Every line with the string "will" must be copied from the entries below.

*** Opening of Recorded information ***

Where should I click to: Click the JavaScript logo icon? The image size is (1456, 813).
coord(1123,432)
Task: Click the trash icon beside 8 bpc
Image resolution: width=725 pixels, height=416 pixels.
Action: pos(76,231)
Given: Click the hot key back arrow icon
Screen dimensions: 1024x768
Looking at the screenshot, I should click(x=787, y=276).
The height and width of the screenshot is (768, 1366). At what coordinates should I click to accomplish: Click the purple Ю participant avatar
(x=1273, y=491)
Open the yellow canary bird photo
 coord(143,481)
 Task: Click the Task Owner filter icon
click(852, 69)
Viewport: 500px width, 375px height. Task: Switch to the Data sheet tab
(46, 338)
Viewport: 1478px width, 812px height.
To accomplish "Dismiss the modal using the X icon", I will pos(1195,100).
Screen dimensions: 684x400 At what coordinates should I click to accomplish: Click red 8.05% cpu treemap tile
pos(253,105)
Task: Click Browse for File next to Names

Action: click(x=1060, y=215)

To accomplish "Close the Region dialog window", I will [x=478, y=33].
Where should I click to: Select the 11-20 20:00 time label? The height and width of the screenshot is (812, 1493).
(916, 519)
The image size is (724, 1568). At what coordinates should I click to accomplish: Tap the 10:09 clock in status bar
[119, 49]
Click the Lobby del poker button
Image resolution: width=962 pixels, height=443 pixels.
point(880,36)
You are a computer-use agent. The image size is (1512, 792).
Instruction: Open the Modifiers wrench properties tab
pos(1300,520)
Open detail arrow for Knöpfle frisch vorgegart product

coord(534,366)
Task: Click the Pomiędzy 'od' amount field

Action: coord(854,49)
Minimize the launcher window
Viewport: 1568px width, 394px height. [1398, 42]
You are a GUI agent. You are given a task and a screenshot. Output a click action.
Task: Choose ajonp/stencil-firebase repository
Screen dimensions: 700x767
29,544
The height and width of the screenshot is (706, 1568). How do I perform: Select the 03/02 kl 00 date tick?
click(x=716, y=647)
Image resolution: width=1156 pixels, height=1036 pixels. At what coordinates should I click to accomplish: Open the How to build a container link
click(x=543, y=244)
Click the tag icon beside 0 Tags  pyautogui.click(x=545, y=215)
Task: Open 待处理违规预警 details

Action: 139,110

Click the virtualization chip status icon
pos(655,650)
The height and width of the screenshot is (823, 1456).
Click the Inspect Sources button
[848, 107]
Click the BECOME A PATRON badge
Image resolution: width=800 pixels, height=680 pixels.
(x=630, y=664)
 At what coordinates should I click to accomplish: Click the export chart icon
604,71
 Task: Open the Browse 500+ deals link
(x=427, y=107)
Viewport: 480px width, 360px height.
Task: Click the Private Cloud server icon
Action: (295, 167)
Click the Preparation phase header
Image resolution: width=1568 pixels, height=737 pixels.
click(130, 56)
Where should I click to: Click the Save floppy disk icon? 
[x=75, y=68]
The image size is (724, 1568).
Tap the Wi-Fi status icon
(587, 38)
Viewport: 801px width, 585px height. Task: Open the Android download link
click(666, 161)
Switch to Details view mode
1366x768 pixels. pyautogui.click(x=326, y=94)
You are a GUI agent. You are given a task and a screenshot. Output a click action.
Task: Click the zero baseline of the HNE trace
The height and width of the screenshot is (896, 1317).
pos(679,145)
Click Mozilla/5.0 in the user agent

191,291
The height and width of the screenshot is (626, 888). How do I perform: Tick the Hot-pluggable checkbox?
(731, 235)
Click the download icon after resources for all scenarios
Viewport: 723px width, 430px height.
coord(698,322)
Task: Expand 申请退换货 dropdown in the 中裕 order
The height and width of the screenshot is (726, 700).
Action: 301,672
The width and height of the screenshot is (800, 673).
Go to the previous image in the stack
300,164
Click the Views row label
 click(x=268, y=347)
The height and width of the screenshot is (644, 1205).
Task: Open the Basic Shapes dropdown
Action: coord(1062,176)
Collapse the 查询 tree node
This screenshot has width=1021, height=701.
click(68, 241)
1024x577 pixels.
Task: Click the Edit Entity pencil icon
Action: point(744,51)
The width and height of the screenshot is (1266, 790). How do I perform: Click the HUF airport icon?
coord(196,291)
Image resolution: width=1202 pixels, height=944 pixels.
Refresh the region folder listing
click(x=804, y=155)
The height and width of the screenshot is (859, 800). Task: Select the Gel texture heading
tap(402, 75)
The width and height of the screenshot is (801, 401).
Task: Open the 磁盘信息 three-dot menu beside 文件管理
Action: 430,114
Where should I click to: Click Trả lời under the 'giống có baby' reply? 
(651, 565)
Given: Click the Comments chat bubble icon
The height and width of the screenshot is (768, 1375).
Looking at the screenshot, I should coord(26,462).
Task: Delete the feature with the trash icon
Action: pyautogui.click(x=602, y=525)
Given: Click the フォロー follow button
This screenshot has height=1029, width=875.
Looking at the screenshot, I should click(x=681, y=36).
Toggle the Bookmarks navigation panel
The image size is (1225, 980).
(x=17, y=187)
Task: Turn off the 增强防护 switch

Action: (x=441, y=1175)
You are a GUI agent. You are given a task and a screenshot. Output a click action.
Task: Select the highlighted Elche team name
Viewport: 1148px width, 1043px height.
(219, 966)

*** Close of Recorded information ***

Result for this task:
To accomplish "Dismiss the modal using the X icon", I will pos(1195,100).
To accomplish "Close the Region dialog window", I will [x=478, y=33].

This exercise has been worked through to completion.